• **Required action**
Your task is to work out how many lines in the data include the word "agent". Reply with the number alone.
==== Data for this task
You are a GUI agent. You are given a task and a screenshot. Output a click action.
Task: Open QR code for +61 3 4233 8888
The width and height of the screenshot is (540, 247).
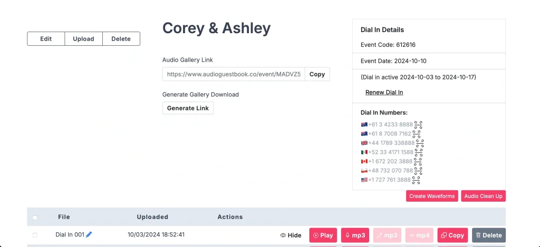[x=418, y=125]
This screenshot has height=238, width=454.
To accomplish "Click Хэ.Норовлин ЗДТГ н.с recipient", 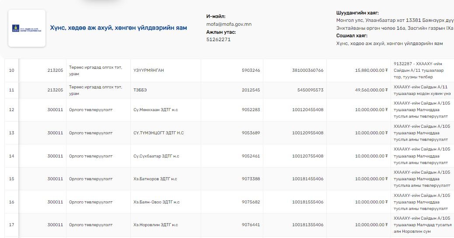I will point(155,225).
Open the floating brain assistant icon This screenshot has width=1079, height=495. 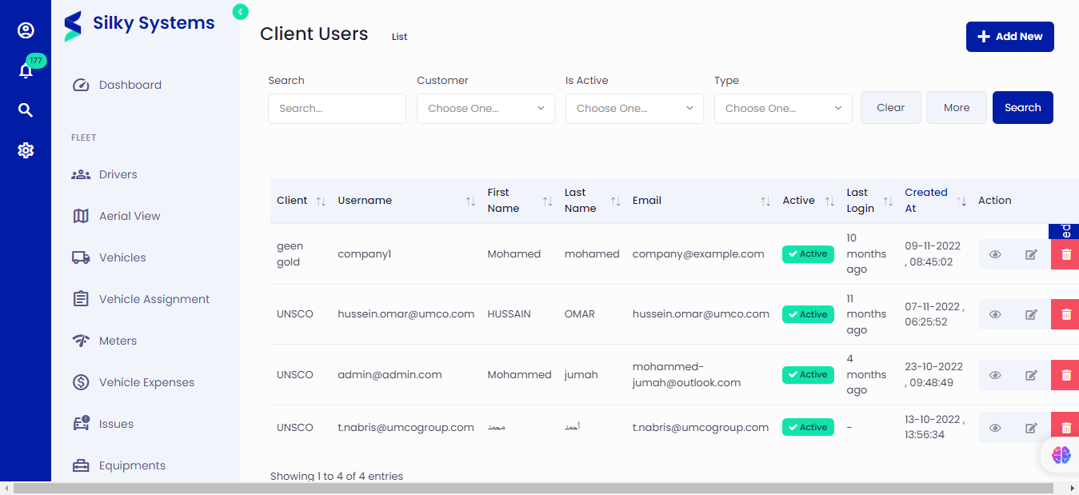click(x=1061, y=455)
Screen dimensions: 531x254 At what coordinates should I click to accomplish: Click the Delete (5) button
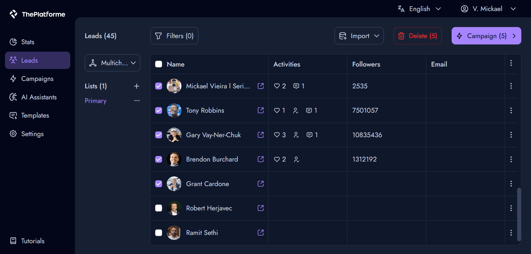click(417, 36)
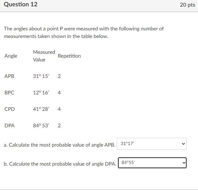Click the measured value 12° 16'

pyautogui.click(x=41, y=92)
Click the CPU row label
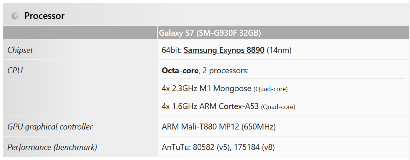The height and width of the screenshot is (160, 410). (15, 70)
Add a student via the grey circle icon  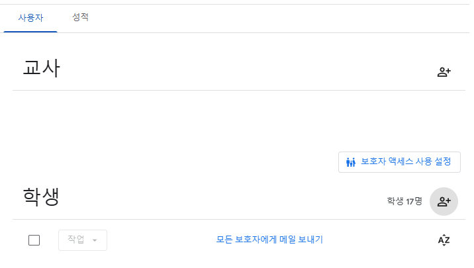click(x=444, y=202)
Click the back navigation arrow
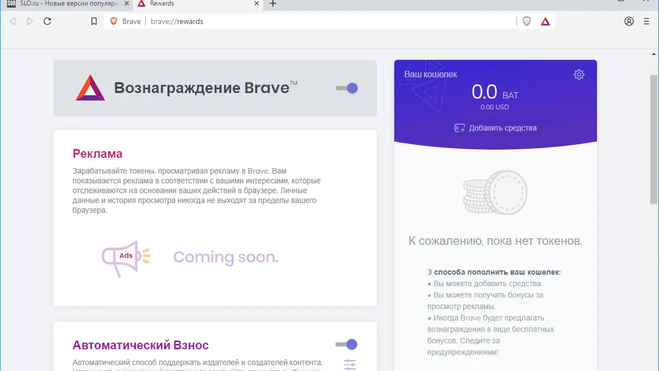Image resolution: width=659 pixels, height=371 pixels. tap(13, 21)
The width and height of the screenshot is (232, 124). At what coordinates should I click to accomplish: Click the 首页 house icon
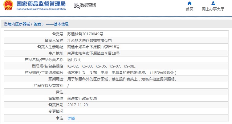coord(189,3)
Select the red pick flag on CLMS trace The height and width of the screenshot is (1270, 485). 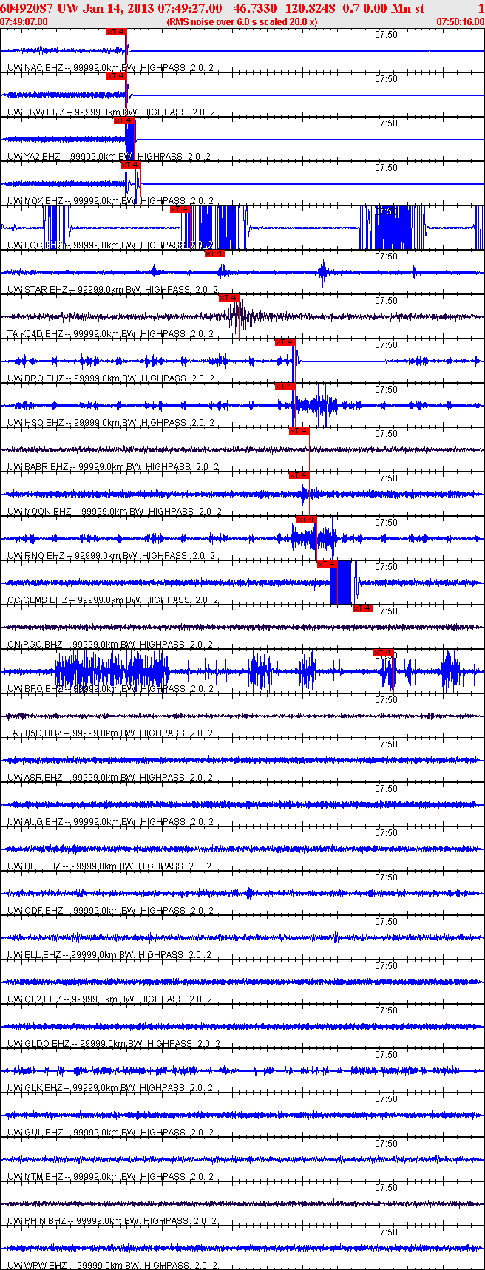tap(328, 564)
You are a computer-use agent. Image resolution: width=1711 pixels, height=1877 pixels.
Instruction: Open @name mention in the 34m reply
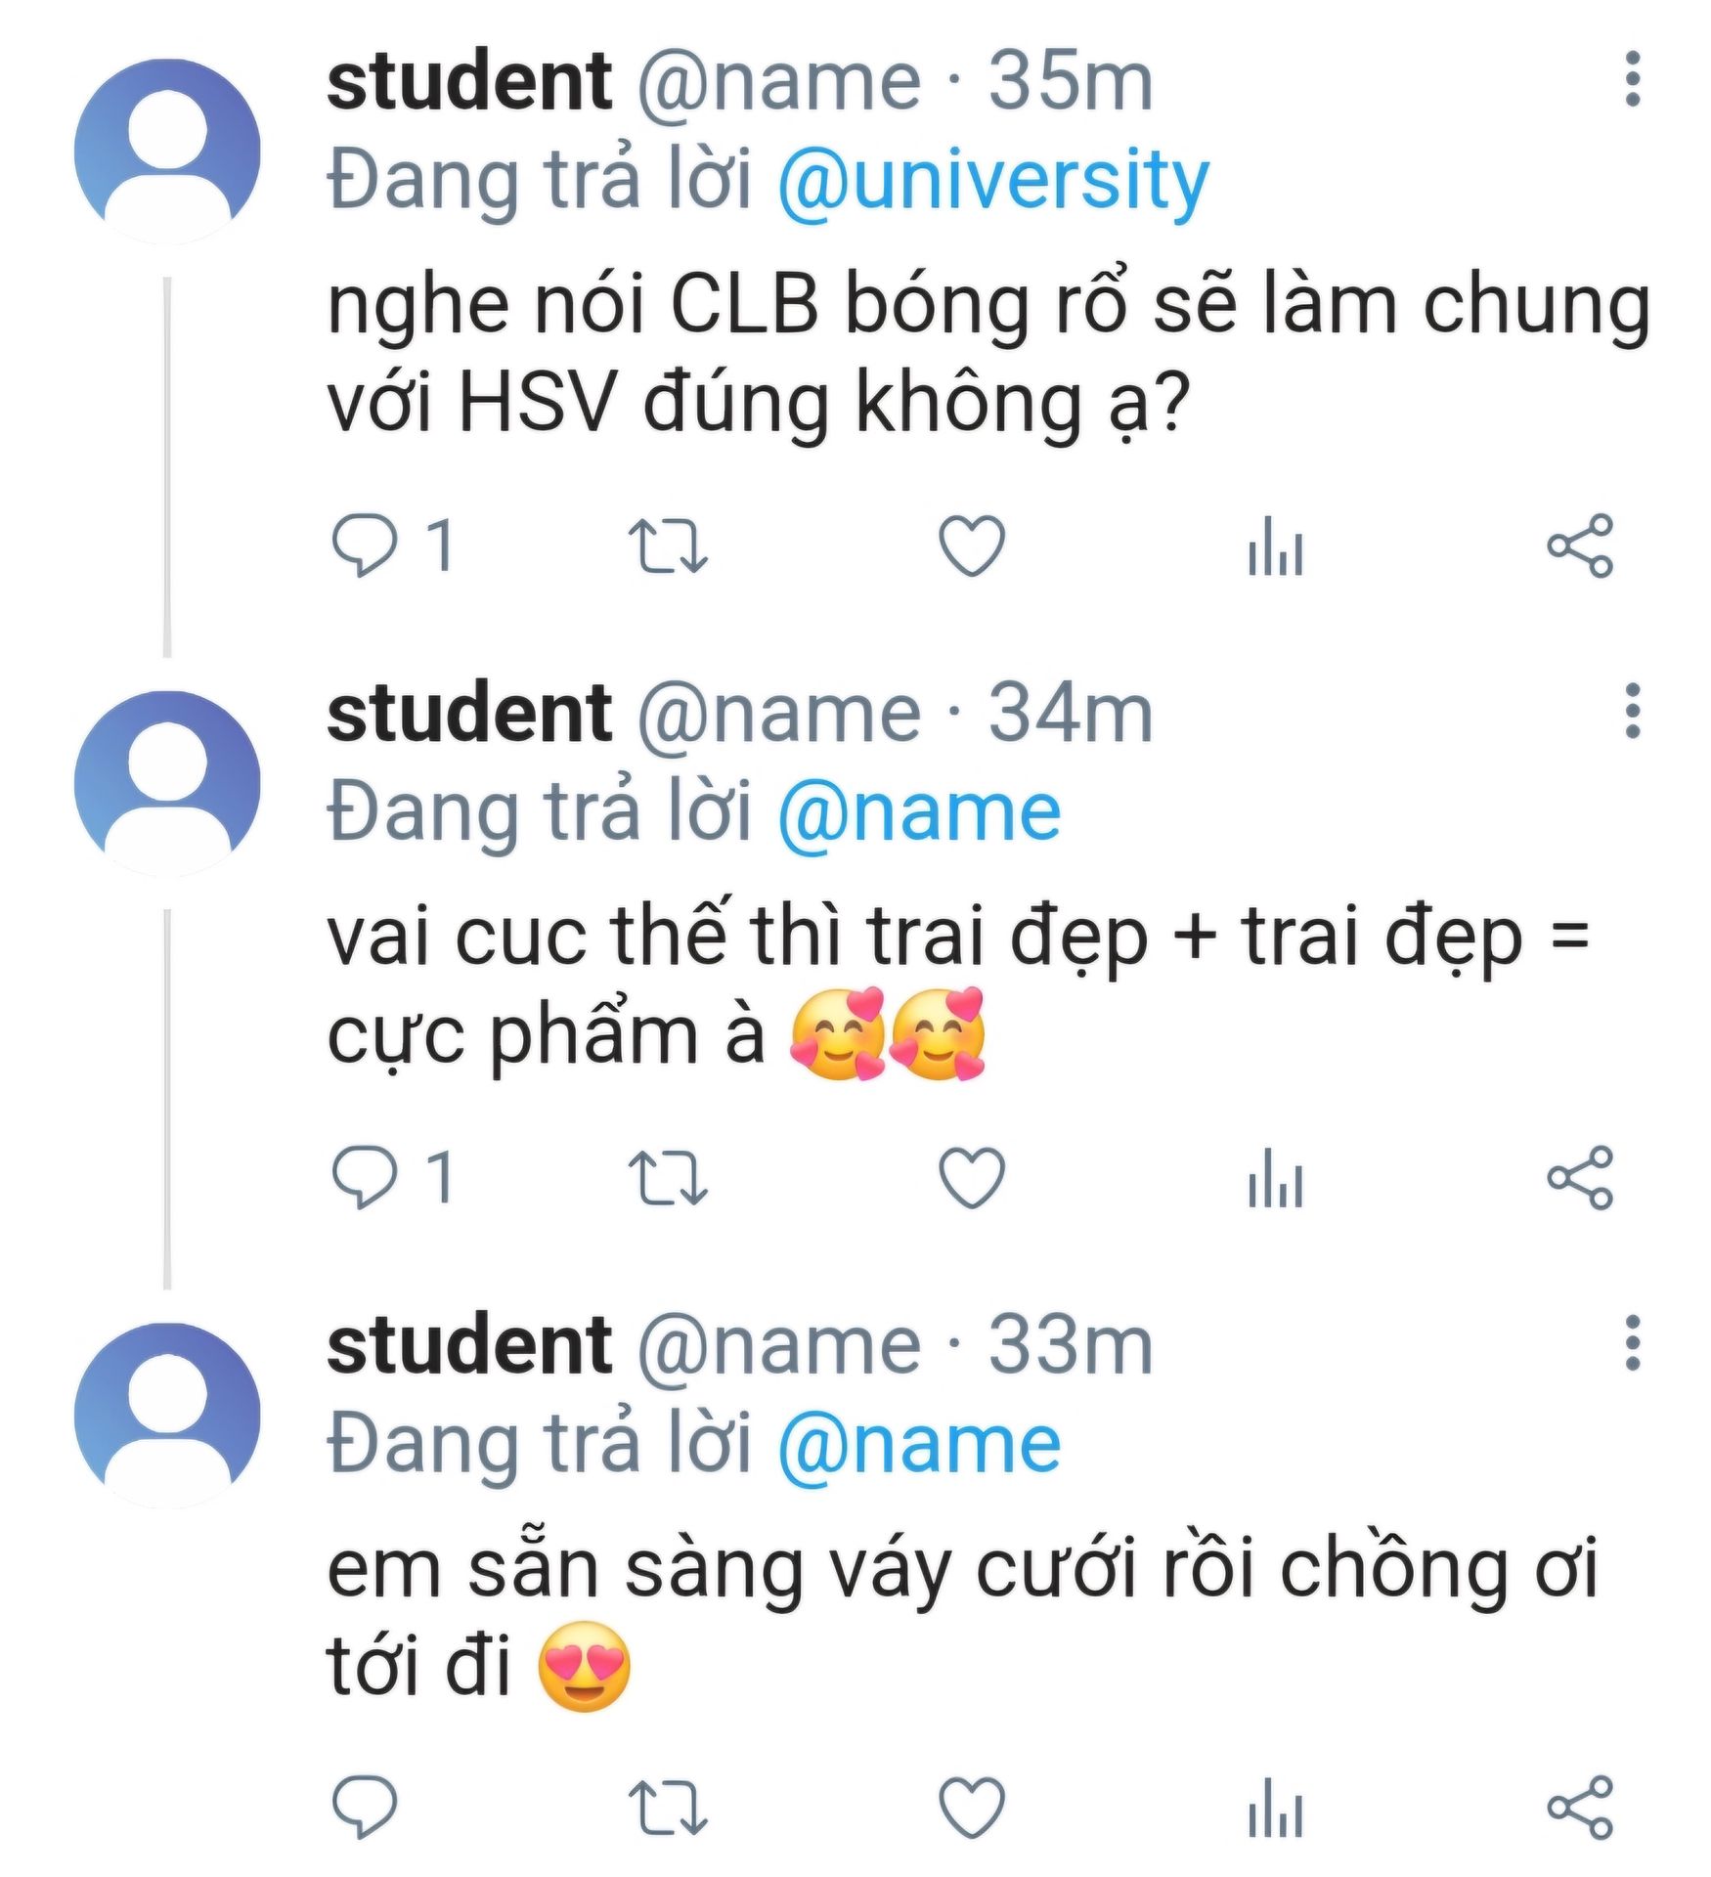(919, 812)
========
• **Result of this exercise**
2